Why Joe Biden chose Kamala Harris as his vice president candidate
Almost fourteen months ago, before the pandemic put an end to traditional election campaigns, and before anyone had ever heard of Gordon Sondland, Lev Parnas, or any minor character who emerged from Donald Trump's impeachment saga, the American Democratic Party he had a problem: organizing a presidential debate with twenty candidates. He solved it by drawing lots: ten would have participated in the debate of the first evening, and ten in that of the second.
The only memorable moment came on the second night, when California Senator Kamala Harris attacked Joe Biden because as a senator in the 1970s he opposed a federal desegregation busing project, which involved using buses to drive all students to school, in schools even outside neighborhoods where only minorities lived, in an attempt to reduce racial segregation, and because for a period he collaborated with two segregationist senators.
Harris was not at the top of the polls at the time, but she was seen by many as a promising candidate: the one best able to reunite Obama's coalition of progressives, non-white voters and young people. According to experts Biden was ahead in the polls simply by recognizing his name: he said nonsense and always seemed half a step behind.
What people remember of the exchange between the two is Harris's phrase, "that child was me", as he spoke of the childhood of a woman who was traveling by bus to a school where whites were the majority. Few remember that Biden, after taking the blows, returned others, reminding the public that, unlike Harris, he was a public defender, and not a prosecutor (one of the sentences that garnered the most applause ). And afterwards she withstood the rhetorical confrontation: no small fact, given that in the debates Harris is sharp, effective and tireless.
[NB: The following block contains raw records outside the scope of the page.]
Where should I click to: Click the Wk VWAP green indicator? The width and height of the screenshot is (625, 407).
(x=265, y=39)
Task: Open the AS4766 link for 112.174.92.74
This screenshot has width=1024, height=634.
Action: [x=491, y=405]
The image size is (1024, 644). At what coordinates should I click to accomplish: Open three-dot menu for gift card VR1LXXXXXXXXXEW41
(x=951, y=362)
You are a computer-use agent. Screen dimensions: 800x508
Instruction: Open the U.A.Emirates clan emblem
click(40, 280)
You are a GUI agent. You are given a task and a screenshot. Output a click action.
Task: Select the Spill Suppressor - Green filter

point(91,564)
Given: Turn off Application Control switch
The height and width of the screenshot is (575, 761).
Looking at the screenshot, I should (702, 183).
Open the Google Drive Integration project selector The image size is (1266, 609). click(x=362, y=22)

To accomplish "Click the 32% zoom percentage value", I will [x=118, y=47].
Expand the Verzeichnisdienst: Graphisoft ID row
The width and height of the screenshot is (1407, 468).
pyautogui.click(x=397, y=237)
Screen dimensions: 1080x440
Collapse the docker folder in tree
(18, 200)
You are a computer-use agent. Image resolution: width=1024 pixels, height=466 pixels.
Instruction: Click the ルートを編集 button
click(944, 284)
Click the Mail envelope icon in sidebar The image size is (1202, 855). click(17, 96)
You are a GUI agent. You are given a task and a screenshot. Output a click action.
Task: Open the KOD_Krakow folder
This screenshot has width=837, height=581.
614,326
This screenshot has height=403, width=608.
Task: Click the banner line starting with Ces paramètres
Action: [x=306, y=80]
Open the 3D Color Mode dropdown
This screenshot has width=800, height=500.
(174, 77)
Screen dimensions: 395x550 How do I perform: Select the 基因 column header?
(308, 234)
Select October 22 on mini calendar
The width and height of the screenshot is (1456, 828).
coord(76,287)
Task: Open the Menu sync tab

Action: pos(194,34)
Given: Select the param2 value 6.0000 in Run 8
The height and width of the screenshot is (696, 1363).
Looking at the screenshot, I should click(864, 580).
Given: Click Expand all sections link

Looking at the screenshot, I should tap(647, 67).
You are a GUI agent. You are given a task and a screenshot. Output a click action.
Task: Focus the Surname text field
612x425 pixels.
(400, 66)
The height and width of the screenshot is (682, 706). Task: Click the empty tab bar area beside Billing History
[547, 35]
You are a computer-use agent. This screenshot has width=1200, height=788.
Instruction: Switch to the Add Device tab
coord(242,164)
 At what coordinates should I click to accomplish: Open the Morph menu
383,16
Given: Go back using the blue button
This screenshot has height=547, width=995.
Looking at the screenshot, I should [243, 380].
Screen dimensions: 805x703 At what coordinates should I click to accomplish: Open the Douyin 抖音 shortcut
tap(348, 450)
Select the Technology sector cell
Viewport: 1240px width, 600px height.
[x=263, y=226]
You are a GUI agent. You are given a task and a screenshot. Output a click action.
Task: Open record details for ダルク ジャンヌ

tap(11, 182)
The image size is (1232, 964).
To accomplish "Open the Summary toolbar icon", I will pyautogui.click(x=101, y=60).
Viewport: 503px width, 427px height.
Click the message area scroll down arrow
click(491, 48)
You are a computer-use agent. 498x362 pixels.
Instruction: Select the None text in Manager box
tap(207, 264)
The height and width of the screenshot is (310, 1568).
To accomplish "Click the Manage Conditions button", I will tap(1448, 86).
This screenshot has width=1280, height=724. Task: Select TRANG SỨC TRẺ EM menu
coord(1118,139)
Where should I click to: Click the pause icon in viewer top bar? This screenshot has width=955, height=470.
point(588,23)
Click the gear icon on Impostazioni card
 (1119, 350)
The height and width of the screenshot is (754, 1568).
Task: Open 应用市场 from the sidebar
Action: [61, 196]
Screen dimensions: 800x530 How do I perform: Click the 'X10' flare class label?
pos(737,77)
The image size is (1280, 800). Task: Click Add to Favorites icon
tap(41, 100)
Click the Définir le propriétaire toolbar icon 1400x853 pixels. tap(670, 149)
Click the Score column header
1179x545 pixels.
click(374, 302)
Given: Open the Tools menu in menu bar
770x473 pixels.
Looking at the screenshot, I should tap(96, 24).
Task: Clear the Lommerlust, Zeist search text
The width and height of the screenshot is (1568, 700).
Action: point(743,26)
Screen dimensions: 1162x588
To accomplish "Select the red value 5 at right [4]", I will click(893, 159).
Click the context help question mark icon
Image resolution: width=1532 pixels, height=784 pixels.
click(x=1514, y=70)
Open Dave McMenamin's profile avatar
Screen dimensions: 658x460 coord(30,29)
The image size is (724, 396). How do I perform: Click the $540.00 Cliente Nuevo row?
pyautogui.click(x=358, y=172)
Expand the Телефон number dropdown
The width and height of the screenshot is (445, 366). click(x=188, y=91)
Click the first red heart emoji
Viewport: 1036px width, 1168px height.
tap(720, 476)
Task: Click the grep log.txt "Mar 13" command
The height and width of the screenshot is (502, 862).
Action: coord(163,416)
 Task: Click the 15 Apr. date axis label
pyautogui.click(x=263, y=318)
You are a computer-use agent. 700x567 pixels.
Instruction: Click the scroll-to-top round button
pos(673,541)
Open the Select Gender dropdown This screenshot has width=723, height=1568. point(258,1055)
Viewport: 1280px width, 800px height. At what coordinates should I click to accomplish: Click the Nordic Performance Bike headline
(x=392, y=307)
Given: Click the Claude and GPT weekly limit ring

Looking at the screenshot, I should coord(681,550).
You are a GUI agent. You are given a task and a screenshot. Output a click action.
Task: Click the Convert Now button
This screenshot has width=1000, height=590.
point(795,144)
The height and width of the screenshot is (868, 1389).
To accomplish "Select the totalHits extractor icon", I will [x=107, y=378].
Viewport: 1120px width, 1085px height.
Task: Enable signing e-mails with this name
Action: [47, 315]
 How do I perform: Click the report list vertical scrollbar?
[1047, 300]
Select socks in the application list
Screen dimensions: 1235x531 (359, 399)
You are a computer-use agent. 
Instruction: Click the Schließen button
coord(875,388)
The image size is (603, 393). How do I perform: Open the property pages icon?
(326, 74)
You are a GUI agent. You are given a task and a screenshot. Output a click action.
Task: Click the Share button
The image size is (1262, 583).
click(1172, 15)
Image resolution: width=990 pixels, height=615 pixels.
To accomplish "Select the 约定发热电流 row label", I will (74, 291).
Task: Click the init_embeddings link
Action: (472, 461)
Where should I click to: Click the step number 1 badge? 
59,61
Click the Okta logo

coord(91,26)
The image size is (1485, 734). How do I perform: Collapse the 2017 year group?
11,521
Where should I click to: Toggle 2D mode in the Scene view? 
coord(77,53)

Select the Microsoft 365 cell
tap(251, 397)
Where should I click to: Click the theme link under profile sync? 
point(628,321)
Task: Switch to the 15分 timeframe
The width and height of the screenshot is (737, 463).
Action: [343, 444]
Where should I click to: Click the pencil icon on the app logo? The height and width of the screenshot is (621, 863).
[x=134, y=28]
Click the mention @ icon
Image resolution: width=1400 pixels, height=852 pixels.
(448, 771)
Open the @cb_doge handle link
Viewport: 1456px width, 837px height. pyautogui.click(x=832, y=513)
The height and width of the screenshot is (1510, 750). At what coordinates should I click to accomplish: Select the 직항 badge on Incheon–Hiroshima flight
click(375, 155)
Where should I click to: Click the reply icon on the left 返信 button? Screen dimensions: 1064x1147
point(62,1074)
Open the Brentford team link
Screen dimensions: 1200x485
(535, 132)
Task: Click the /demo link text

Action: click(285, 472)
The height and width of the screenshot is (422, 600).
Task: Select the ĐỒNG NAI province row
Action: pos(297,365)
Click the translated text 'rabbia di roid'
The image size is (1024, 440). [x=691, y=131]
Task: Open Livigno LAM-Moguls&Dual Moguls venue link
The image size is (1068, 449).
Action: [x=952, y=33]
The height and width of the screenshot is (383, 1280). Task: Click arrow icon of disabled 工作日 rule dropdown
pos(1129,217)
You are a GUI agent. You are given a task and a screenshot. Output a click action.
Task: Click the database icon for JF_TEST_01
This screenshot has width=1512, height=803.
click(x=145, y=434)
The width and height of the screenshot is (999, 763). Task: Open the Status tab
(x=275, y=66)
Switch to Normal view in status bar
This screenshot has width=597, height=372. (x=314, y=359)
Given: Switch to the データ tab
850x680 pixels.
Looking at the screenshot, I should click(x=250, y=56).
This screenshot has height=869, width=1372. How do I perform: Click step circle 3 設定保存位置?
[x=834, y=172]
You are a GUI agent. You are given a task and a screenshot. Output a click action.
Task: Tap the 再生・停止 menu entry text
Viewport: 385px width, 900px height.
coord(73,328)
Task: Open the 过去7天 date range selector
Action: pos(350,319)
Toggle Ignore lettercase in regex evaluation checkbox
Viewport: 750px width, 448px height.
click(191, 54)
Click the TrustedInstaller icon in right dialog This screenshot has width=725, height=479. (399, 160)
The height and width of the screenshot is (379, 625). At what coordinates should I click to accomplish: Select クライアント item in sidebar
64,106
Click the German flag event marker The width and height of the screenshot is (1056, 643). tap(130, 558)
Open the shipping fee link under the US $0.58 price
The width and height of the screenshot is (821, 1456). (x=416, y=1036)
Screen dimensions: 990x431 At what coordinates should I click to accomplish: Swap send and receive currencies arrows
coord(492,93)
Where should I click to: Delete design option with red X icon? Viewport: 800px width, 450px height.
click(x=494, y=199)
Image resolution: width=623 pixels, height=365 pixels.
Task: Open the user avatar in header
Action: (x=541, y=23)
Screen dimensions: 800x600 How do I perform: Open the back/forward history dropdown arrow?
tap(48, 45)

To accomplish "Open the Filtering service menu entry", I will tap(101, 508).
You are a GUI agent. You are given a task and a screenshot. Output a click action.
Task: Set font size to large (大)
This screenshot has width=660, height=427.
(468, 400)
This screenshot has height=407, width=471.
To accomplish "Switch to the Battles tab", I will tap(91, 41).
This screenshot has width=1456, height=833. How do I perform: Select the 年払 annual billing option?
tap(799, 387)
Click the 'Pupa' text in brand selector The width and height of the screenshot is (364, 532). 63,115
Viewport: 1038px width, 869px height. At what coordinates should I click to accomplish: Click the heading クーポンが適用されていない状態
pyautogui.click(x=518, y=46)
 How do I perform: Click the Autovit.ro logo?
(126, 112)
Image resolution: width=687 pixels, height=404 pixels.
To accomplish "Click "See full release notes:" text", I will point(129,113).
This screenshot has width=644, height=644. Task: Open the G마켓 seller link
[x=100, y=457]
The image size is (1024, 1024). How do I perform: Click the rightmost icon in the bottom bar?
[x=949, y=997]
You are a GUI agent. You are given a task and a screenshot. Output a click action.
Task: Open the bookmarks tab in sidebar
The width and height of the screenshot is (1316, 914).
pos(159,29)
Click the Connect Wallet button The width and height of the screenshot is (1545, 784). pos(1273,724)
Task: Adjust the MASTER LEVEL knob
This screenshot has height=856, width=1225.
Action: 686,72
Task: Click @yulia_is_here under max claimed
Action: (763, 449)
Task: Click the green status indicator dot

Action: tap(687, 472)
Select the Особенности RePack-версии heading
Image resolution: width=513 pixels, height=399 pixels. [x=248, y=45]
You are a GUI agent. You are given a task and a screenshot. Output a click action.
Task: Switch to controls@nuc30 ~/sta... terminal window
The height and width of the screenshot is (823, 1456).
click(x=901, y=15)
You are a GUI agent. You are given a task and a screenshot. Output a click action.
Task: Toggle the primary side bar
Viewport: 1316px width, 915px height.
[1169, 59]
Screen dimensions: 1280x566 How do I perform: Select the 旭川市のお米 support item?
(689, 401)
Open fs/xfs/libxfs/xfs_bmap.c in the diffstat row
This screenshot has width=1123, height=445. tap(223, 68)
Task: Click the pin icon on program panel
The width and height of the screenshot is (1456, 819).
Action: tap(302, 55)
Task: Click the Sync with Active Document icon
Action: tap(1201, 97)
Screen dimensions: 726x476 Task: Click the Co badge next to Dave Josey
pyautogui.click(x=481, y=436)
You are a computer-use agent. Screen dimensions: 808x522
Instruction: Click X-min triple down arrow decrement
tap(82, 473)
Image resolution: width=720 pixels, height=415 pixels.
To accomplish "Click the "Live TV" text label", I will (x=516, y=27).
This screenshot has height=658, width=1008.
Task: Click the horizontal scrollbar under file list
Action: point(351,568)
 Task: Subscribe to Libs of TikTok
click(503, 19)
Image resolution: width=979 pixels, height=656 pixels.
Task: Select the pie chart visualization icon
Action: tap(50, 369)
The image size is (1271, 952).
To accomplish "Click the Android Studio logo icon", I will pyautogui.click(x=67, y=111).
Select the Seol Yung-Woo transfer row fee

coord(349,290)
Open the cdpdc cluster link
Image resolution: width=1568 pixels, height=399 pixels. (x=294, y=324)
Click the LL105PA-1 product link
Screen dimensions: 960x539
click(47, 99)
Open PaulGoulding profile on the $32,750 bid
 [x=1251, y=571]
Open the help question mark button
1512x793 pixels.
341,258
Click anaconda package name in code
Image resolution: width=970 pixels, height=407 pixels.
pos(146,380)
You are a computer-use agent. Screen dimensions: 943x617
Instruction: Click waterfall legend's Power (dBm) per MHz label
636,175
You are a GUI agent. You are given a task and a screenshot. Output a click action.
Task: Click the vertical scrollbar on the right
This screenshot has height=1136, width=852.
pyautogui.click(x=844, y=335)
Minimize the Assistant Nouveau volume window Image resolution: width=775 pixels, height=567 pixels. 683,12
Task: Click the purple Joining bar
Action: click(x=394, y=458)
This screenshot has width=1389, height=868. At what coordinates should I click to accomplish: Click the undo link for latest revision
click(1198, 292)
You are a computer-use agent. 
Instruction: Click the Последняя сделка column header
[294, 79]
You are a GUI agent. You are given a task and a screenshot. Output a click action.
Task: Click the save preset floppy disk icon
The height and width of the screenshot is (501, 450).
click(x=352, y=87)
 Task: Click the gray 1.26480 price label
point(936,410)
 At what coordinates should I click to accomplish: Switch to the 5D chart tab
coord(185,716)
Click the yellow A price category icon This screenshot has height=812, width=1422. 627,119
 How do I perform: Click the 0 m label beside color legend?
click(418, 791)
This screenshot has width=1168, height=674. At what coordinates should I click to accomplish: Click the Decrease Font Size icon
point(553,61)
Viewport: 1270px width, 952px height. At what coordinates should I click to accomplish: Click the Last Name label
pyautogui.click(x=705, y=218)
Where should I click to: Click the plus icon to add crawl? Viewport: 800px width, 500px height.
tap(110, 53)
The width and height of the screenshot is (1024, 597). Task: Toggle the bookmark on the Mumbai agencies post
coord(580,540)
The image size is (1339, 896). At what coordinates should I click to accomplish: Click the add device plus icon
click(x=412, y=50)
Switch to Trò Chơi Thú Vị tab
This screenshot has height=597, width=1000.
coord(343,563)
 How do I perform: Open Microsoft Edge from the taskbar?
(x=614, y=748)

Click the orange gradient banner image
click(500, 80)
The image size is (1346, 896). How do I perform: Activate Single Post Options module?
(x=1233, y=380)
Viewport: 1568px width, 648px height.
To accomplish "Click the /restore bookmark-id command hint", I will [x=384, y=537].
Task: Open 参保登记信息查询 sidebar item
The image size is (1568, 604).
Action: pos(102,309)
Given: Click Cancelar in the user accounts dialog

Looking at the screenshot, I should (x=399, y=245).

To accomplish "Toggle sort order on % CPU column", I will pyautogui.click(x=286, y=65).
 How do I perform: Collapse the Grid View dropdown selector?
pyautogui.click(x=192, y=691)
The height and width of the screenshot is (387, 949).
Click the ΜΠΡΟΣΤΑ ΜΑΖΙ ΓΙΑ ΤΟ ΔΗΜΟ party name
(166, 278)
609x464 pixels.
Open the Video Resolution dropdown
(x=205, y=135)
In subsequent debates the two studied each other without ever really attacking each other again. The exchange apparently left no resentment behind: on August 11, Joe Biden announced that Harris will be his candidate for vice president in the November 3 election.
Strength points
The choice is both revolutionary and predictable. It is revolutionary, of course, because Harris, daughter of a Jamaican father and an Indian mother, is the first black woman and the first of Asian descent chosen for the national ticket of one of the two main US parties. She is also the first Democratic Party presidential or vice-presidential candidate to come from a state west of the Rocky Mountains. And she is only the fourth woman - after Geraldine Ferraro, Sarah Palin and Hillary Clinton - to appear among the presidential candidates of one of the two parties.
But this choice was also predictable, because since Biden announced that he would choose a woman as deputy, Harris has always been among the favorites, first of all because she was the one with fewer defects. Elizabeth Warren is not much younger than the presidential candidate, and was in danger of losing Democrats a seat in the Senate (the governor of Massachusetts, the state of Warren, who would nominate her replacement pending a special election, is a Republican) . Stacey Abrams, the darling of progressives, was held as a top position as a deputy from Georgia. Karen Bass, who heads the US Congressional Black People Caucus, has been a fan of Fidel Castro in the past - a stumbling block for any candidate to win in Florida. And too many people who knew Susan Rice, Barack Obama's former national security advisor, have shown that they don't appreciate her at all.